Occupational Asthma and Occupational Rhinitis in Hairdressers

Gianna Moscato, MD; Patrizia Pignatti, PhD; Mona-Rita Yacoub, MD; Canzio Romano, MD; Sandro Spezia; Luca Perfetti, MD

Disclosures

CHEST. 2005;128(5):3590-3598. 

In This Article

Abstract and Introduction

Background: Hairdressers are at risk for occupational respiratory diseases, but the risk factors, causal agents, and underlying mechanisms are not completely defined.
Aim: To describe the features of a large group of hairdressers consecutively referred to our center for suspected occupational asthma (OA) over an 8-year period, the type of occupational respiratory diseases, the etiologic agents, and the diagnostic tests.
Results: Forty-seven hairdressers (mean age, 25 years; range, 17 to 52 years) were studied. On the basis of the response to the specific inhalation challenge (SIC), 24 patients received a diagnosis of OA (51.1%), which was due to persulfate salts in 21 patients (87.5%), permanent hair dyes in 2 patients (8.3%), and latex in 1 patient (4.2%). Thirteen of these 24 patients (54.2%) also received a diagnosis of occupational rhinitis, which was due to persulfate salts in 11 patients (84.6%) and to paraphenylenediamine in two patients (15.4%). Patients with persulfate asthma had a long period of exposure to bleaching agents, a long latent period between the start of exposure and the onset of symptoms, and a prevalent eosinophilic airway inflammation in induced sputum. The skin-prick test with ammonium persulfate performed in a subset of patients gave negative results.
Conclusions: In the present study, we confirmed that persulfate salts are the major agents involved in OA and occupational rhinitis in hairdressers.

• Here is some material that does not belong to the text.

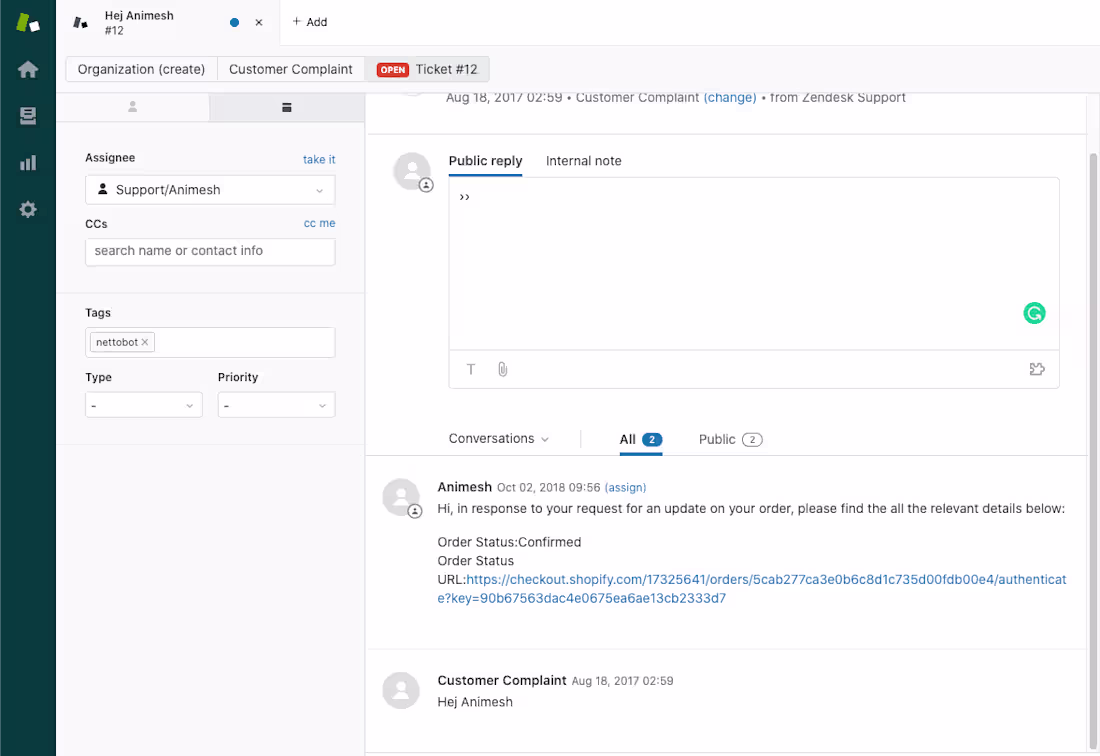1100x756 pixels.
Task: Click the (change) ticket form link
Action: coord(730,97)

The positive response to the SIC in only a part of the population of symptomatic exposed workers, the period between the starting of exposure and the onset of symptoms, the type of response to the SIC, and the high frequency of association of asthma with other diseases such as dermatitis and rhinitis suggest an immunologic mechanism that remains to be elucidated.

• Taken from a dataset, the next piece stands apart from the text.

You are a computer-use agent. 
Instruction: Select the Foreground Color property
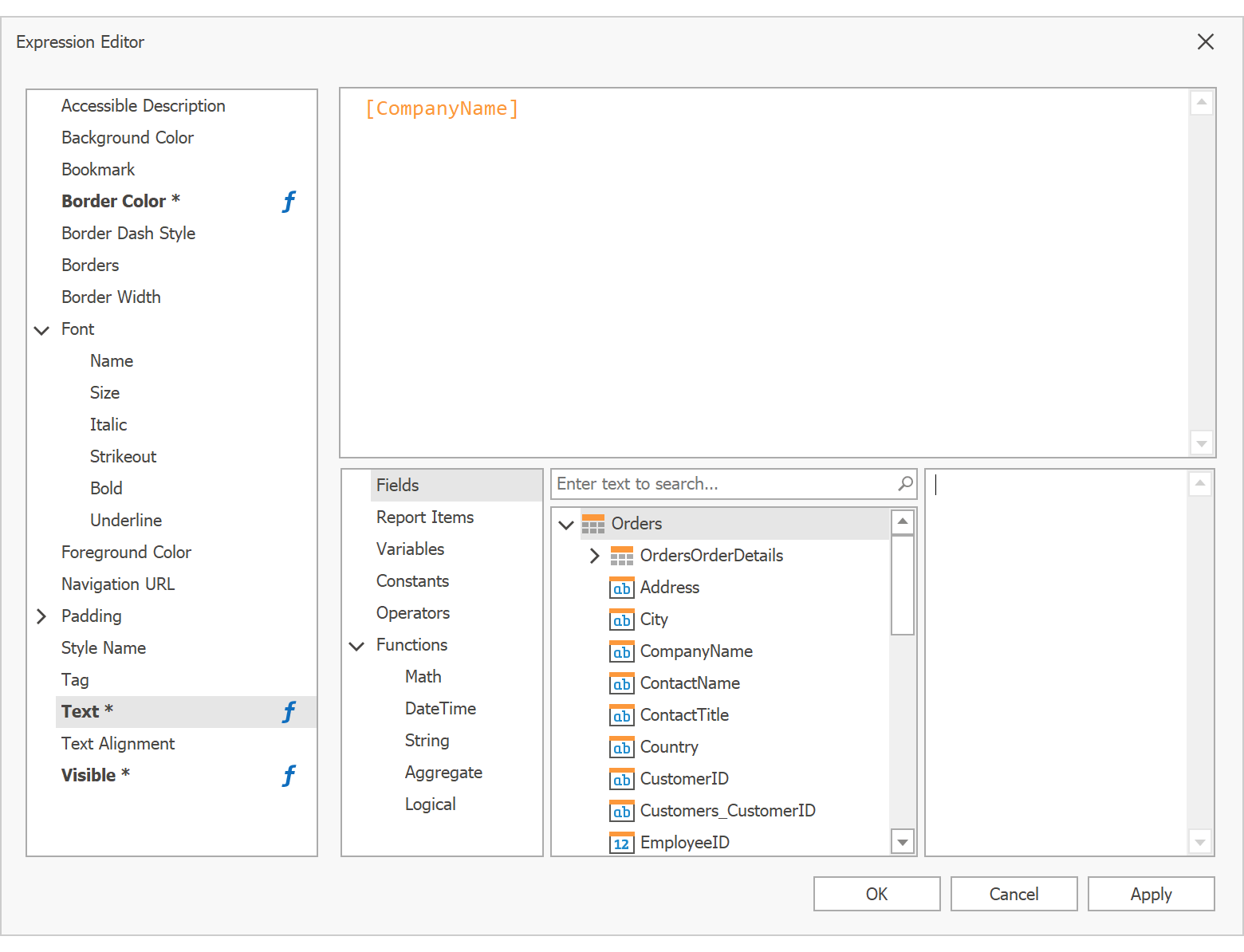(126, 553)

Hairdressers are exposed to several reactive agents with potentially irritant and sensitizing effects on the airways and on the skin. Several data from population[1,2,3,4,5] and clinical studies[6,7,8,9,10,11,12,13,14,15,16,17,18,19] show that these workers are at high risk for occupational asthma (OA). In France, according to the Observatoire National des Asthmes Professionnels data in 1996 to 1999, hairdressing represents, among patients with OA, the fourth most frequent occupation (both sexes), and the second most frequent occupation in women, accounting for 6.8% of cases.[1]

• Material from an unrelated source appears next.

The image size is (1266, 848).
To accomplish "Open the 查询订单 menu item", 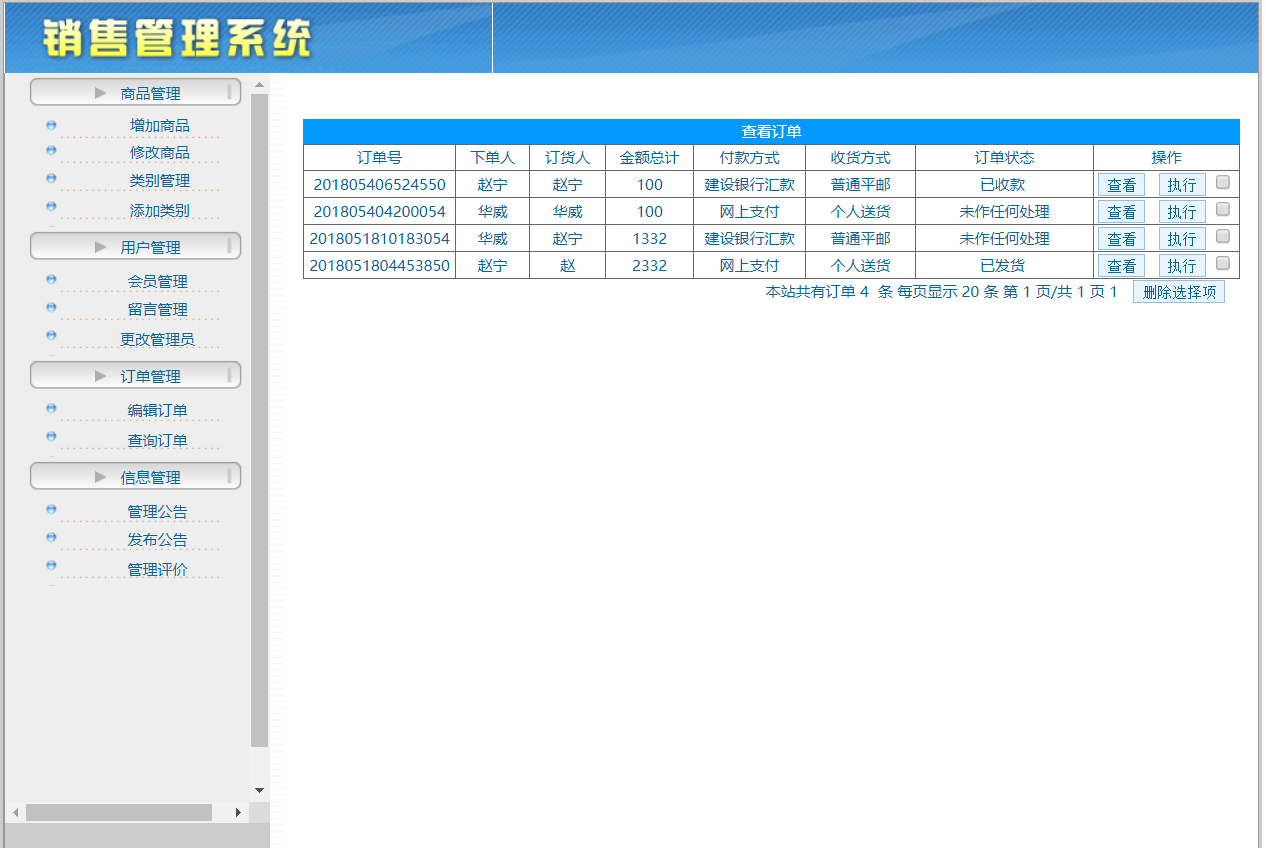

Bleaching agents and particularly persulfate salts are considered the major cause of respiratory symptoms,[1,2,3,6,7,8,9,10,11,12,13,14,15,16,17,18,19] although the mechanism in inducing asthma is not understood. The risk factors for sensitization and development of OA in exposed workers are not known, and the diagnostic workup is not defined.

Clinical studies[6,7,8,9,10,11,12,13,14,15,16,17,18,19] on airway symptoms in hairdressers are all based on a few exposed cases or on small numbers of hospital patients. In the present article, we describe the clinical features of a large group of hairdressers observed in our institute between 1996 and June 2004, the type of occupational respiratory diseases, the etiologic agents, and the diagnostic tests. To our knowledge, this is the largest group of hairdressers observed in a clinical unit to date.